▶ [EXERCISE DETAILS]: Edit the records between the lines holding "Click the display statistics icon in viewport" and "Action: coord(1330,704)", inclusive, changing every "screenshot" to "screen capture" and keeping everything else the same. Give only those lines, and leave the pictures out.

--- start ENTRIES SUPPLIED ---

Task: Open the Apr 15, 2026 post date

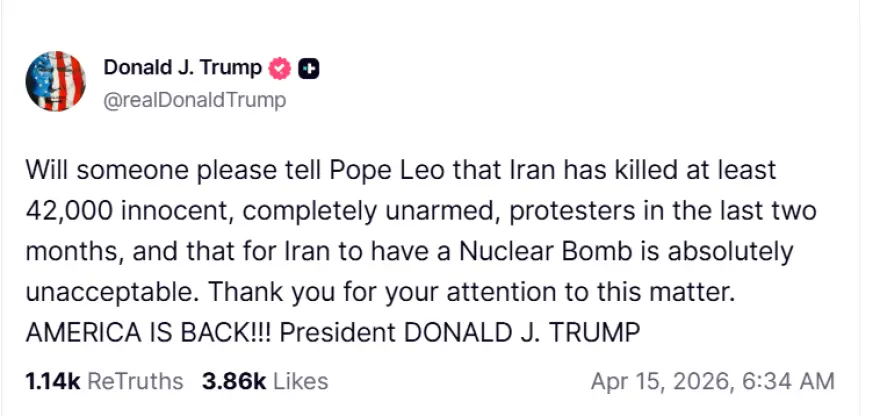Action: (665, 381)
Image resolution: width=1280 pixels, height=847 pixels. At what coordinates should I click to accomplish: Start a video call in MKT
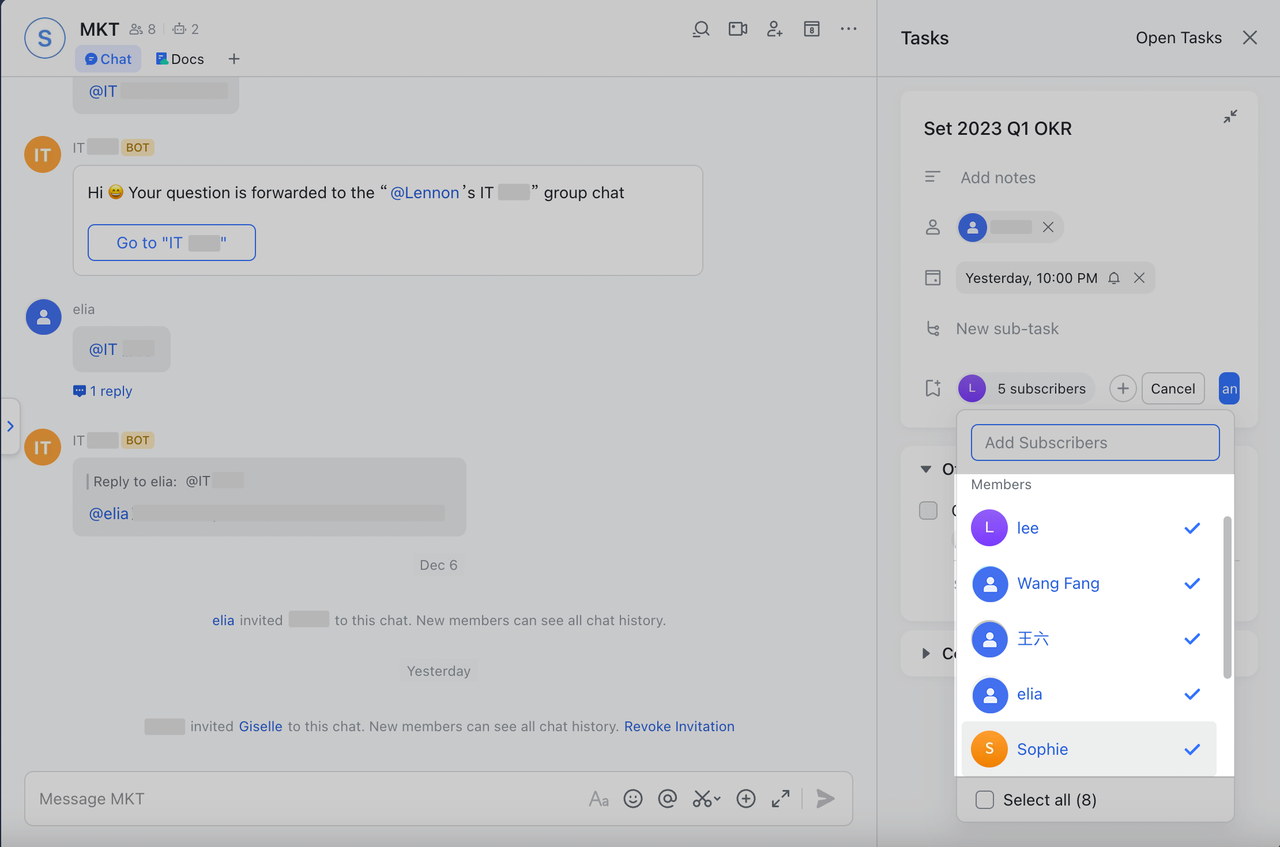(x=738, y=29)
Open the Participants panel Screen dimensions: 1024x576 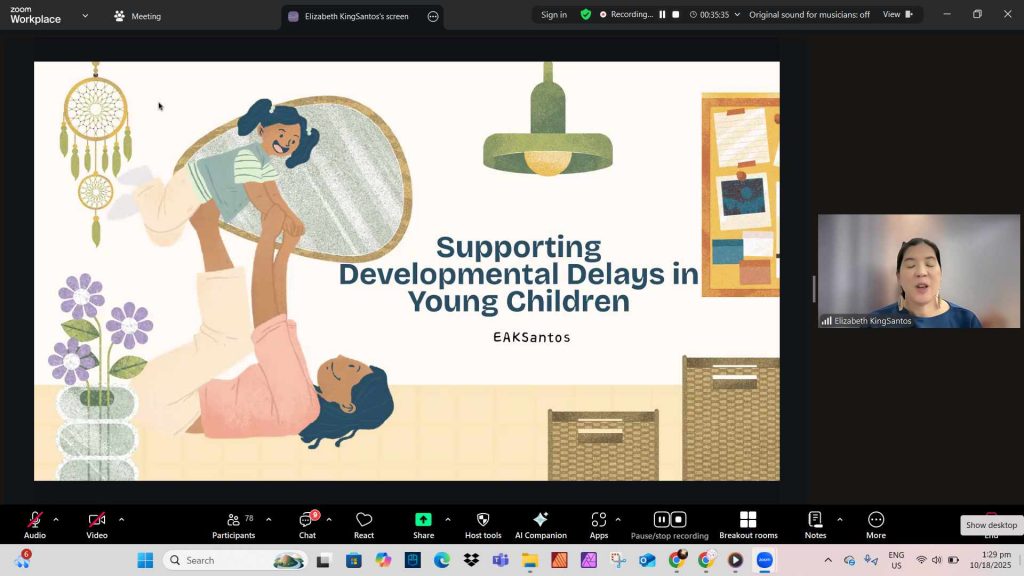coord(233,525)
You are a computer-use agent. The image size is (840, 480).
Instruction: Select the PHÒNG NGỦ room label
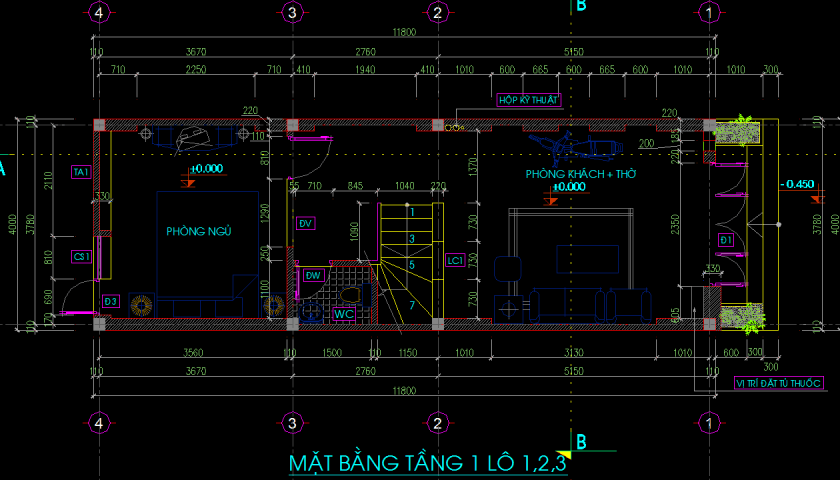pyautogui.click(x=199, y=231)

--- end ENTRIES SUPPLIED ---
--- start ENTRIES SUPPLIED ---

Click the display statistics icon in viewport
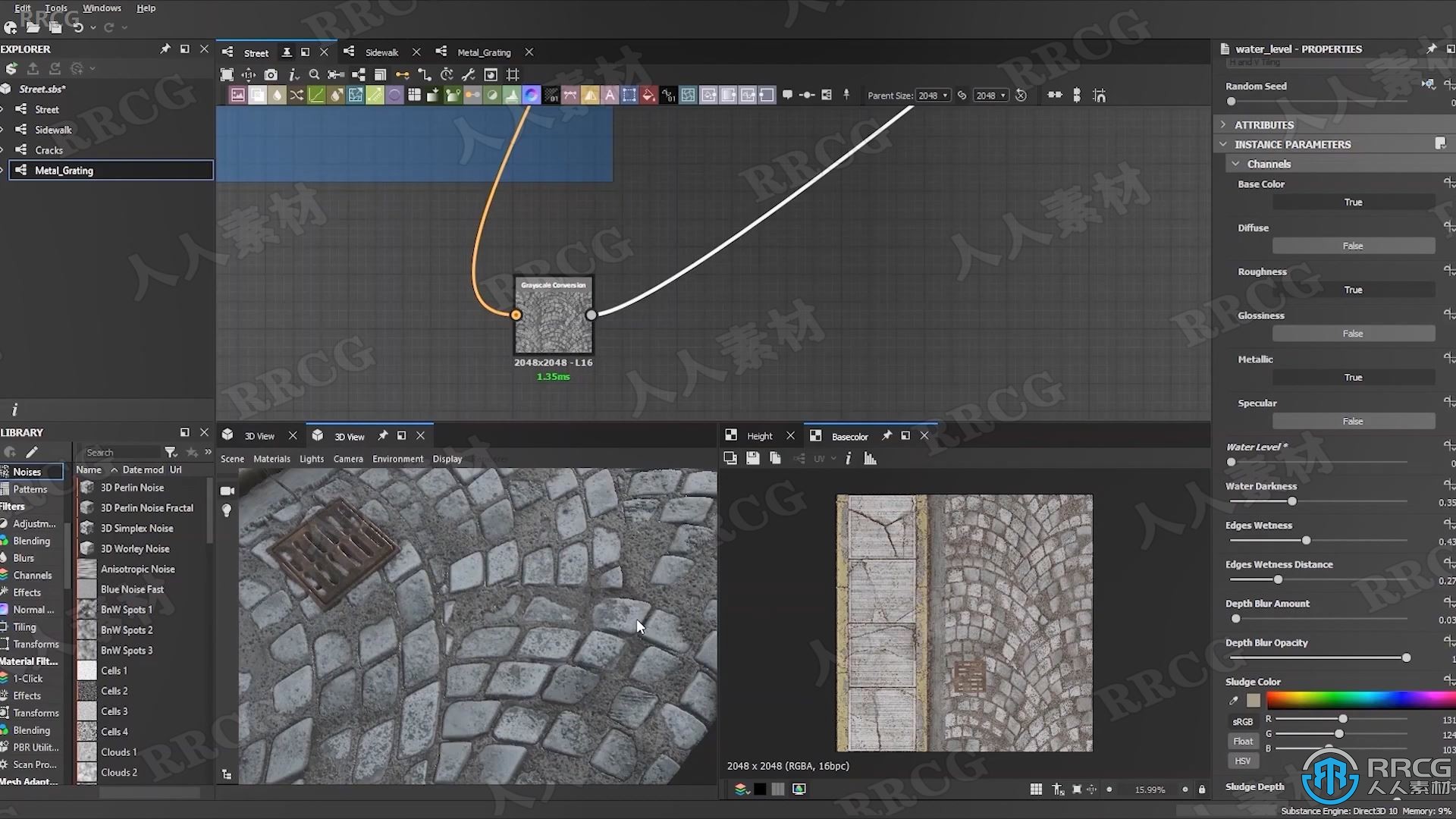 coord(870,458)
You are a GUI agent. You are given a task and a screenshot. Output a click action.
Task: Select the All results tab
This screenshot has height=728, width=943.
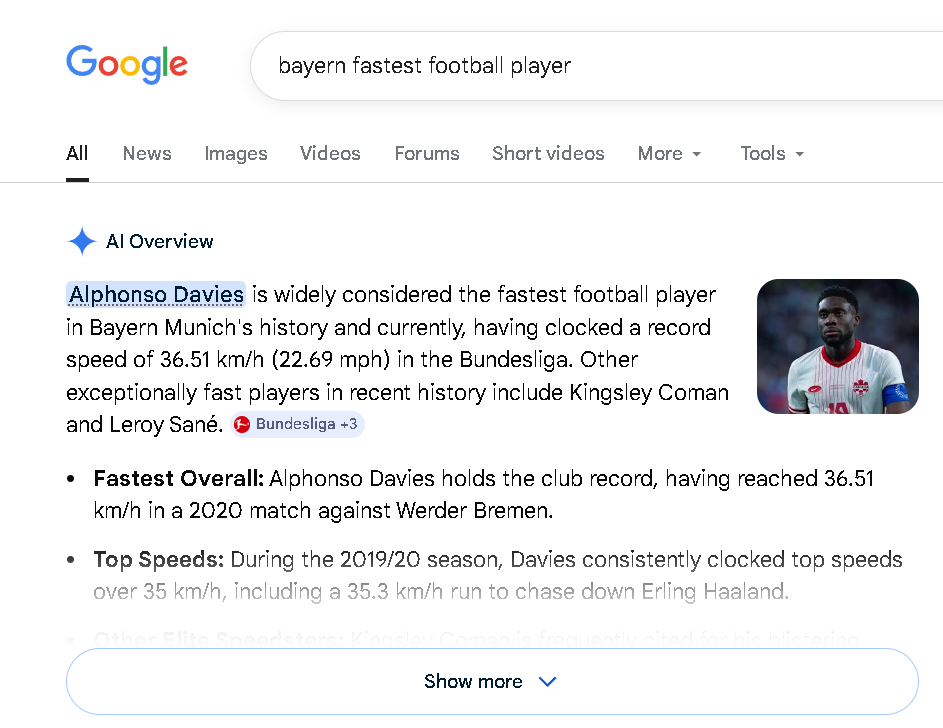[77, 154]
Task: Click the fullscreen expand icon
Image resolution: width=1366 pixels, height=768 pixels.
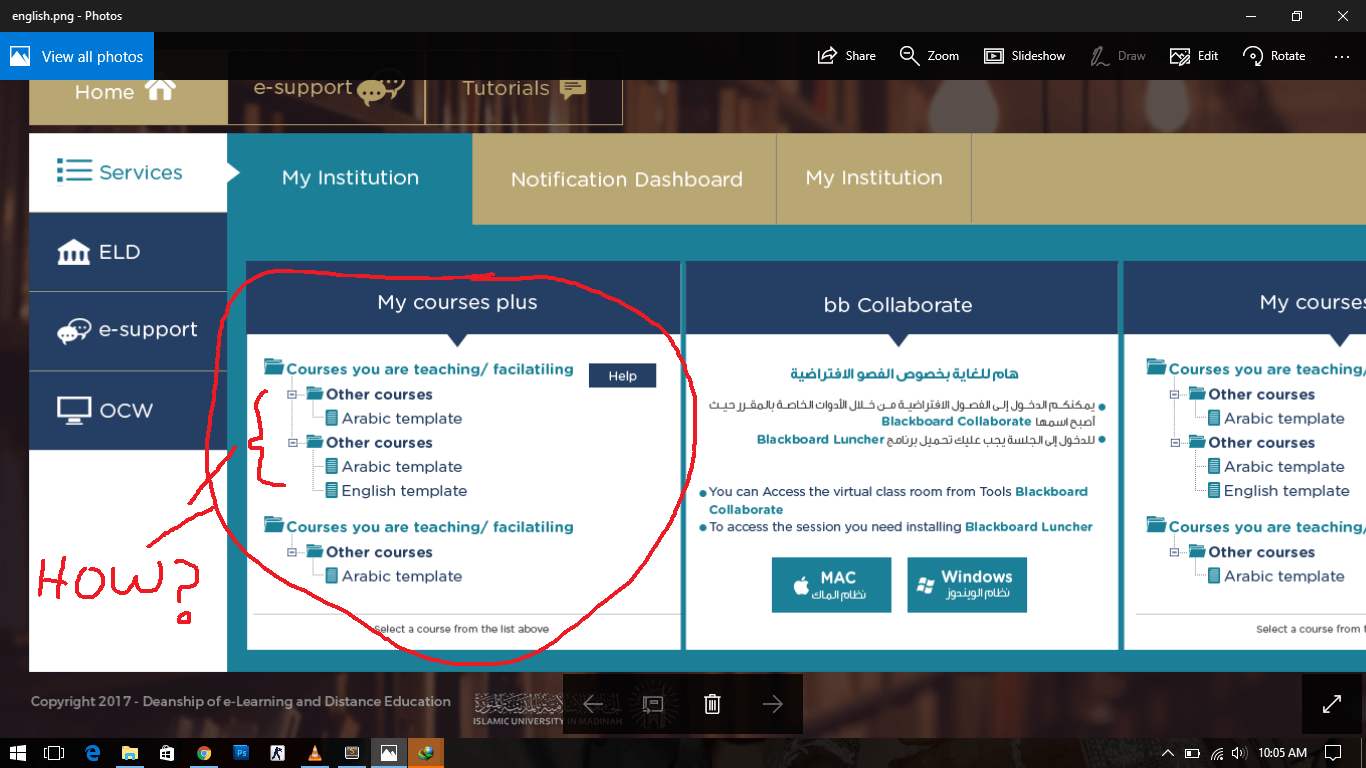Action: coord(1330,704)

--- end ENTRIES SUPPLIED ---
--- start ENTRIES SUPPLIED ---

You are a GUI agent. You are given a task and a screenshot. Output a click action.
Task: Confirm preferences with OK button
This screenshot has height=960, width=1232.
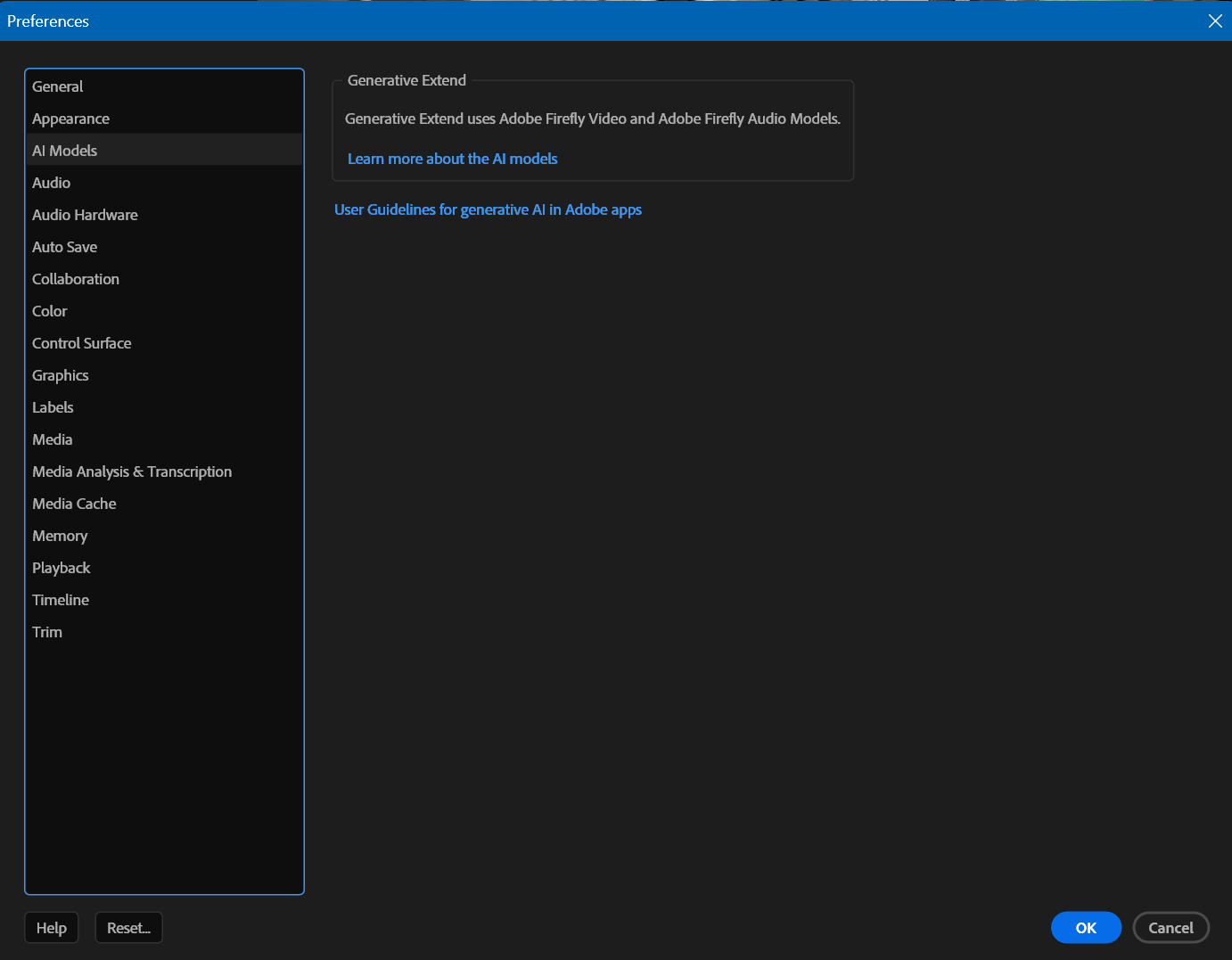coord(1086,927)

--- end ENTRIES SUPPLIED ---

▶ [SOLUTION TO THIS EXERCISE]:
Click the display statistics icon in viewport
 coord(870,458)
You are a GUI agent. You are given a task and a screen capture. Output a click action.
Task: Select the All results tab
This screen capture has height=728, width=943.
[77, 154]
Task: Click the fullscreen expand icon
Image resolution: width=1366 pixels, height=768 pixels.
Action: coord(1330,704)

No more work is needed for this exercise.